- **WHAT NEEDS TO BE DONE**: Your answer must hold only the lines below from the line containing "Image resolution: width=800" through the line containing "Task: Close the system parameters dialog", each reproduced exactly.

(SOURCE MATERIAL)

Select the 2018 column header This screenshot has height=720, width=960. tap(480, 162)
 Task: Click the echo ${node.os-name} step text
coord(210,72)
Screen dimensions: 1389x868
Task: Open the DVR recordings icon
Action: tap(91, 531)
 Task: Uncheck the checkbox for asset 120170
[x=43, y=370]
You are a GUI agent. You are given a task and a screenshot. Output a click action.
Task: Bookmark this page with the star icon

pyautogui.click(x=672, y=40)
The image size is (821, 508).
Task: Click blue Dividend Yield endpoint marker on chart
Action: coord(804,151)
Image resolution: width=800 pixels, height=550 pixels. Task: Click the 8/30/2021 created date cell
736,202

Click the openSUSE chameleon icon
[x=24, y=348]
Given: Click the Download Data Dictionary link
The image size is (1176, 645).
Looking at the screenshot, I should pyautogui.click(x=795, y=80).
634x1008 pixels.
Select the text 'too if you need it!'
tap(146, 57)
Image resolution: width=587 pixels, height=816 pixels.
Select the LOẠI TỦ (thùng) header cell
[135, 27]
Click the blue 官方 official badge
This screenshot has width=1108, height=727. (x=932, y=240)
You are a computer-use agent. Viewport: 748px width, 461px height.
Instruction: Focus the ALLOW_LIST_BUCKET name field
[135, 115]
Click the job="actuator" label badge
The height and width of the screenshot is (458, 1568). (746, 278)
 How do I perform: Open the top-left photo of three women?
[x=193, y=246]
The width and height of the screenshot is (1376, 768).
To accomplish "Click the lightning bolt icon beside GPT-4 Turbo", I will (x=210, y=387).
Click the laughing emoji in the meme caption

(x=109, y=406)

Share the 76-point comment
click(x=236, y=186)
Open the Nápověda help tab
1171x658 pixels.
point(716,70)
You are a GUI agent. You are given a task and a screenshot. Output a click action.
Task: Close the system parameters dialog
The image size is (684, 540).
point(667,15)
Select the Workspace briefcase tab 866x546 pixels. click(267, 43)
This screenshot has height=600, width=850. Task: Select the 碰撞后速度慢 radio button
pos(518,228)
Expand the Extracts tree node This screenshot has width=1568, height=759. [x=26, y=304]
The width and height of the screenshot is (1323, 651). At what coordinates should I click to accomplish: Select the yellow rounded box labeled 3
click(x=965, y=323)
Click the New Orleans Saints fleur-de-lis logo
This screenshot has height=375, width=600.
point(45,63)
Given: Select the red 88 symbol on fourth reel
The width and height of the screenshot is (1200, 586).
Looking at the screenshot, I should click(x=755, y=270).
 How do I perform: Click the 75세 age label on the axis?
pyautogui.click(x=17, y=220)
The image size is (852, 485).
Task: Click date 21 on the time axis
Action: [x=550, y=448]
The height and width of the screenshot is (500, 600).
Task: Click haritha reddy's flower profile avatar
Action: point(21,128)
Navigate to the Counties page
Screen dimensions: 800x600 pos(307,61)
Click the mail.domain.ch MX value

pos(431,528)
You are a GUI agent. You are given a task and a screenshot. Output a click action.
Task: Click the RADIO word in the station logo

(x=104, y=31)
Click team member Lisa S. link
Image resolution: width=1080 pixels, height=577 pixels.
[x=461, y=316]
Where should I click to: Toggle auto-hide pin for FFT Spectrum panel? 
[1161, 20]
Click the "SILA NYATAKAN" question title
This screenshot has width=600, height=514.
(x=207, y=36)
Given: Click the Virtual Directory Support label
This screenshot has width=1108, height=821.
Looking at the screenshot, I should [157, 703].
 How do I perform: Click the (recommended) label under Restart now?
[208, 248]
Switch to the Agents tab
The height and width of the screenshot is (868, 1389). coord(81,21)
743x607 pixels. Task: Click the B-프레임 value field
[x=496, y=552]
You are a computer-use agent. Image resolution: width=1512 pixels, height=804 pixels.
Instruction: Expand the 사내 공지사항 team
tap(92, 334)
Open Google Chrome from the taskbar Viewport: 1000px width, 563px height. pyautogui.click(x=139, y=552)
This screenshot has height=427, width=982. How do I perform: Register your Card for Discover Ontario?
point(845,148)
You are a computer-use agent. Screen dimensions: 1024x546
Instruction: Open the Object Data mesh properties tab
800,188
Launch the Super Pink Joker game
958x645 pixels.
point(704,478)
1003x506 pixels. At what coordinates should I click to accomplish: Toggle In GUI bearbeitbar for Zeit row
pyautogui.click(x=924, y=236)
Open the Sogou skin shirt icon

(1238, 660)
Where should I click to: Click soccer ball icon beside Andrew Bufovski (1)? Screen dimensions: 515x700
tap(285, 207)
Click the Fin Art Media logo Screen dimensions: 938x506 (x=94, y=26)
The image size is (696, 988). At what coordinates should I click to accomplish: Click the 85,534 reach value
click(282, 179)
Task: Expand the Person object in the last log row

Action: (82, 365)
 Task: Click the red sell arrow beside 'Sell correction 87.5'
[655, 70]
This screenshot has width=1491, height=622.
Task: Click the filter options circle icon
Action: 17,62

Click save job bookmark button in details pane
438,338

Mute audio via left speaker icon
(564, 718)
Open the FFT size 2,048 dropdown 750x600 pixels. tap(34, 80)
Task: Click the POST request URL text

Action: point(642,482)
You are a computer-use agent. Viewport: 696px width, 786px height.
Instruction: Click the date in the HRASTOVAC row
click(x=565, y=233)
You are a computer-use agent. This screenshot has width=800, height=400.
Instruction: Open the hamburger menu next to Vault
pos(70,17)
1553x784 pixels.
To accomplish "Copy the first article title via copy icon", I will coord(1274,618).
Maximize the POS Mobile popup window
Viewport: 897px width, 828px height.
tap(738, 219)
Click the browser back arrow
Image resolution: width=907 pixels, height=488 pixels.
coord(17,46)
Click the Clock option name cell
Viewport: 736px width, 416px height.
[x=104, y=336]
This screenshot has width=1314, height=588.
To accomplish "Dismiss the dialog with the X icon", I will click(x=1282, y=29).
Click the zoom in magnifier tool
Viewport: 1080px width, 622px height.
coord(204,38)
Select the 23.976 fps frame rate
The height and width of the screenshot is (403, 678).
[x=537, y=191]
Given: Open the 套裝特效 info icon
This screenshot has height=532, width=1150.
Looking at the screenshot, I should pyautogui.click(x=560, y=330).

(End SOURCE MATERIAL)

- **REPLY TO THE EXERCISE**:
Image resolution: width=800 pixels, height=550 pixels. Task: Click the 8/30/2021 created date cell
736,202

Click the openSUSE chameleon icon
[x=24, y=348]
Given: Click the Download Data Dictionary link
The image size is (1176, 645).
Looking at the screenshot, I should pyautogui.click(x=795, y=80).
634x1008 pixels.
Select the text 'too if you need it!'
tap(146, 57)
Image resolution: width=587 pixels, height=816 pixels.
Select the LOẠI TỦ (thùng) header cell
[135, 27]
Click the blue 官方 official badge
This screenshot has width=1108, height=727. (x=932, y=240)
You are a computer-use agent. Viewport: 748px width, 461px height.
Instruction: Focus the ALLOW_LIST_BUCKET name field
[135, 115]
Click the job="actuator" label badge
The height and width of the screenshot is (458, 1568). (746, 278)
 How do I perform: Open the top-left photo of three women?
[x=193, y=246]
The width and height of the screenshot is (1376, 768).
To accomplish "Click the lightning bolt icon beside GPT-4 Turbo", I will (x=210, y=387).
Click the laughing emoji in the meme caption

(x=109, y=406)

Share the 76-point comment
click(x=236, y=186)
Open the Nápověda help tab
1171x658 pixels.
point(716,70)
You are a GUI agent. You are given a task and a screenshot. Output a click action.
Task: Close the system parameters dialog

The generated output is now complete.